• Source records
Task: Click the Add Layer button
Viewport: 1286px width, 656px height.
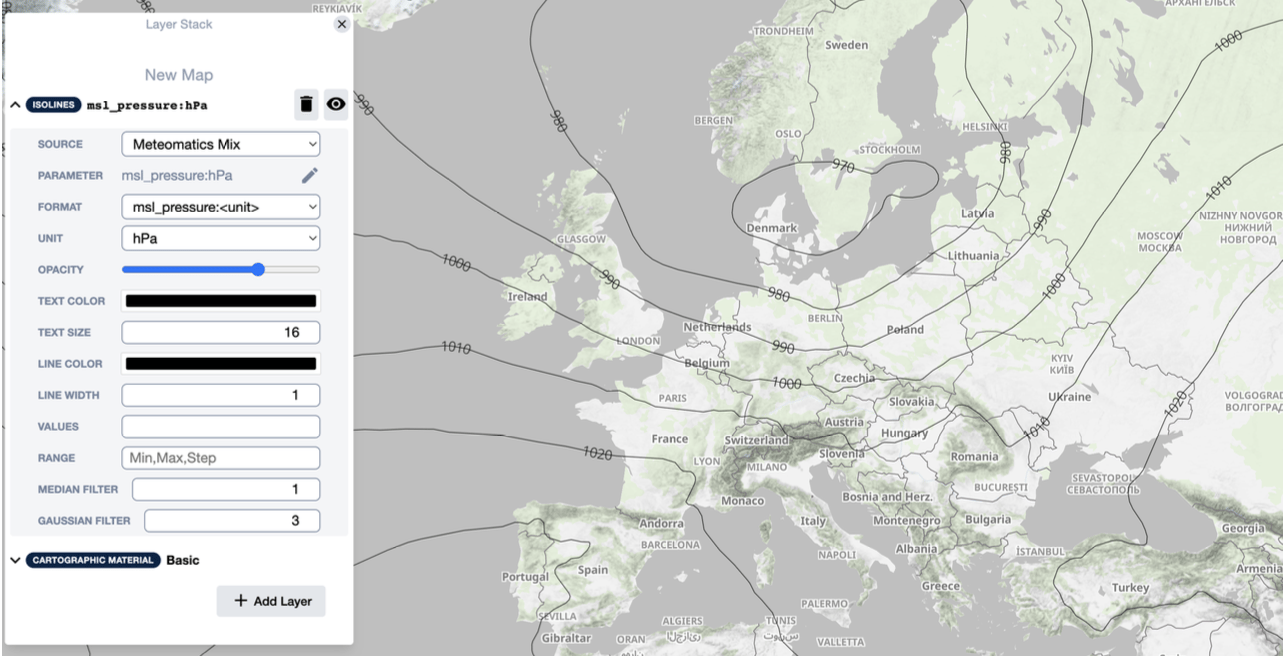Action: [x=271, y=601]
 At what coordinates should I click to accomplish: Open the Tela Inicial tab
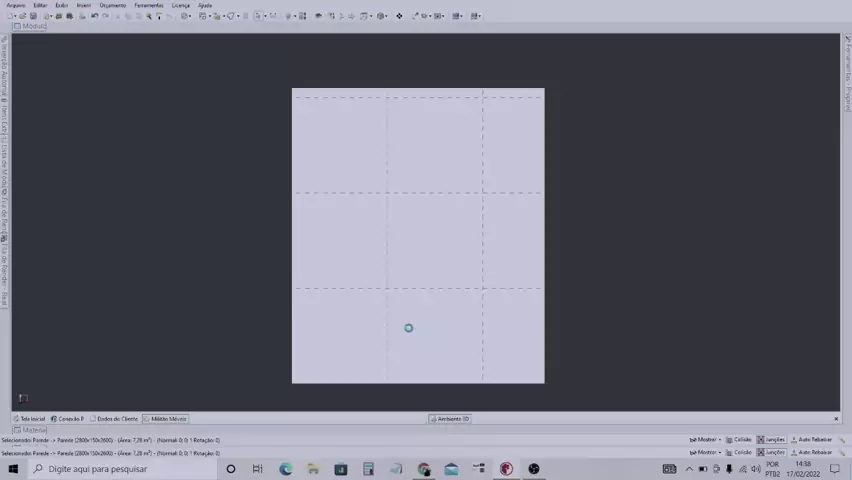(29, 419)
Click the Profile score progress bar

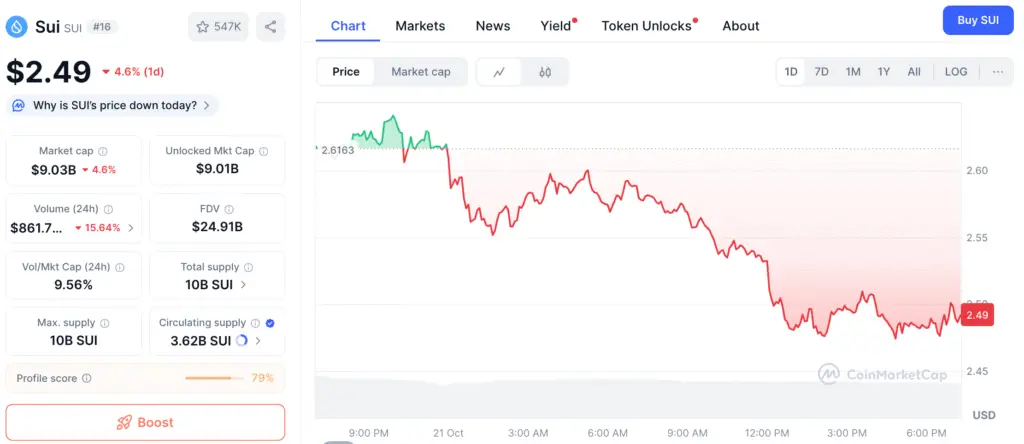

• Your instructions
Reproduce every line of the records above, requests included, and shift each coordinate in the answers by adding 64 to it. Omit the pictures from your reply.

• Task output
Task: Click the Add Layer button
Viewport: 1286px width, 656px height.
Action: [x=335, y=665]
 At what coordinates should I click to accomplish: Open the Tela Inicial tab
(93, 483)
Click the Profile score progress bar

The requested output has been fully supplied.